Nine women receive womb transplants in Swedish pioneering trial
Nine Swedish women have received womb transplants from living relatives in a pioneering trial.
Dr. Mats Brannstrom, of the University of Gothenberg, who has been leading the experimental fertility project, hopes the technique could help other women who want to become pregnant.
This includes women either born without a womb or who have womb problems that stop them conceiving.
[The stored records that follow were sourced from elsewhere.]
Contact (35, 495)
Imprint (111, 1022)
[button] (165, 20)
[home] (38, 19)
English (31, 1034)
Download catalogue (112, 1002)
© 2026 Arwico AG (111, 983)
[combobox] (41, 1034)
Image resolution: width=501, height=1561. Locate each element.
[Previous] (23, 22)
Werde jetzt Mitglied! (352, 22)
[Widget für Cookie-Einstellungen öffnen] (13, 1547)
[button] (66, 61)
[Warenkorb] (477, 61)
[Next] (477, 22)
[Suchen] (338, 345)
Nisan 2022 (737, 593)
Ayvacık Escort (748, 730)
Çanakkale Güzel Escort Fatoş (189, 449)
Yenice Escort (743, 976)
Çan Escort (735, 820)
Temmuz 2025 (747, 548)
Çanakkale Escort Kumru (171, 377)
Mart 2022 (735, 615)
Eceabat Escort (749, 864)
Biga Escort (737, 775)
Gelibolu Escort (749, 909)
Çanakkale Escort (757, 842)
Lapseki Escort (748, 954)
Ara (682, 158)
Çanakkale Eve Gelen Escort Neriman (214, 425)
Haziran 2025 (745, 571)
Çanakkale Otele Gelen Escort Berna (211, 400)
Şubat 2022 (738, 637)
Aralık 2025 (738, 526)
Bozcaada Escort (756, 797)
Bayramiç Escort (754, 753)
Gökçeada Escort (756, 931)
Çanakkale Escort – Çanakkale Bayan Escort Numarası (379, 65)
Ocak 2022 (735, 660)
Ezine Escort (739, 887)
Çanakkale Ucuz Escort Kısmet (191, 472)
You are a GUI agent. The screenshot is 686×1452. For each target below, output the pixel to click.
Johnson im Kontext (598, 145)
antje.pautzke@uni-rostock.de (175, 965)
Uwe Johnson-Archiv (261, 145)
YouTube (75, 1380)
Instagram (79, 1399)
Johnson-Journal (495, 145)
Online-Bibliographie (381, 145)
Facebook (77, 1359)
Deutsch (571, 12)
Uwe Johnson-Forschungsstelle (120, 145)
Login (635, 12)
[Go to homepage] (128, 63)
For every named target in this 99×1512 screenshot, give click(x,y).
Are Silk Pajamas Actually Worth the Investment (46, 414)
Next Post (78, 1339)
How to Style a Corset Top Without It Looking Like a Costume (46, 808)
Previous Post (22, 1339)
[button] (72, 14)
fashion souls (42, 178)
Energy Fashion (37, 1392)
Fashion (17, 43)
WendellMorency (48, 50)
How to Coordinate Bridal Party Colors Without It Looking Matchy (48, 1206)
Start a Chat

Dr. Mats Brannstrom’s team recruited 10 women to their trial. One could not proceed with the trial for medical reasons, but nine went on to have a womb transplant.
These women were born without a uterus or had it removed because of cervical cancer.
Most are in their 30s and are part of the first major experiment to test whether it is possible to transplant wombs into women so they can give birth to their own children.
There have been two previous attempts to transplant a womb – in Turkey and Saudi Arabia – but both failed to produce babies.
“This is a new kind of surgery,” Dr. Mats Brannstrom told Associated Press in an interview from Gothenburg.
“We have no textbook to look at.”
Dr. Mats Brannstrom and colleagues will run the first workshop on how to perform womb transplants and they plan to publish a scientific report on their efforts soon.
The transplant operations did not connect the women’s uteruses to their fallopian tubes, so they are unable to become pregnant naturally. But all who received a womb have their own ovaries and can produce eggs to be used for IVF treatment.